*** Begin section ***

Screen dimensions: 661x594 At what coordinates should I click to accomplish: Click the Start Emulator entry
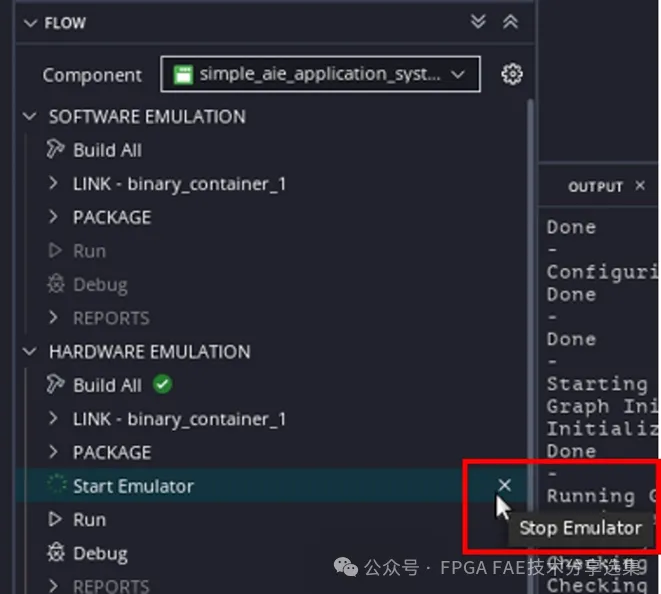click(133, 486)
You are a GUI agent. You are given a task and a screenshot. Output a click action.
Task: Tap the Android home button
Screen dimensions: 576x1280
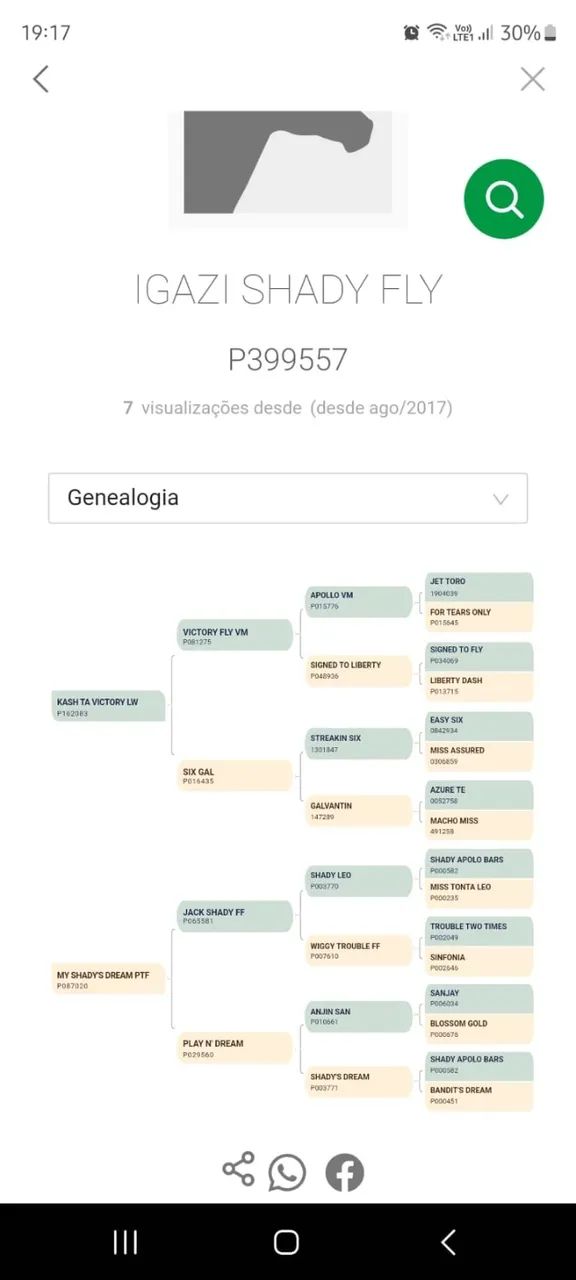287,1242
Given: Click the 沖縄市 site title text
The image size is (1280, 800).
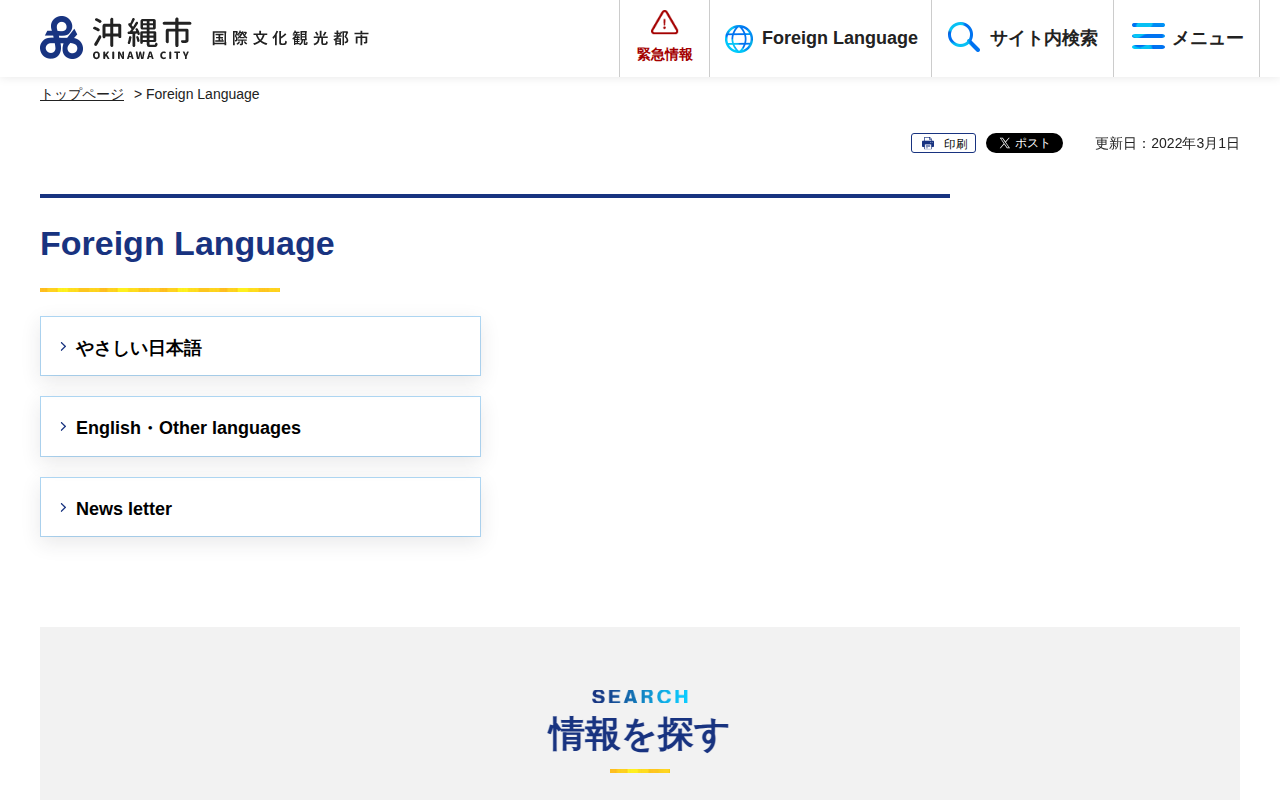Looking at the screenshot, I should pyautogui.click(x=141, y=33).
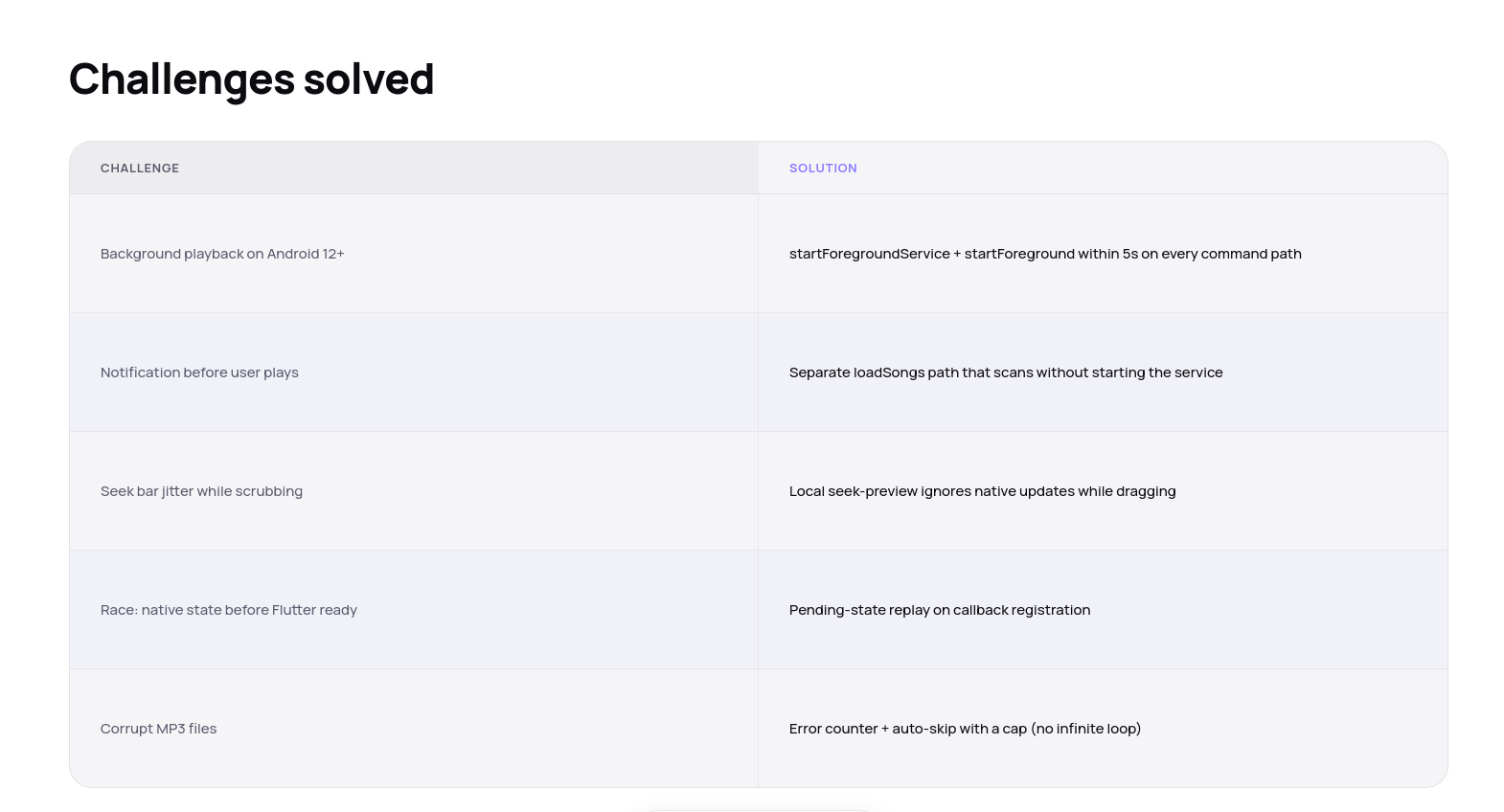Click Pending-state replay on callback registration
1504x812 pixels.
point(940,610)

*** End section ***

**What to work on**. Only the lines from the one containing "Task: Tap the Android home button" through the final line of the data should be given again, exactly and without pictures.

**The answer**.
Task: Tap the Android home button
Screen dimensions: 576x1280
287,1242
Given: Click the 沖縄市 site title text
The image size is (1280, 800).
Looking at the screenshot, I should pyautogui.click(x=141, y=33).
Click Pending-state replay on callback registration
1504x812 pixels.
point(940,610)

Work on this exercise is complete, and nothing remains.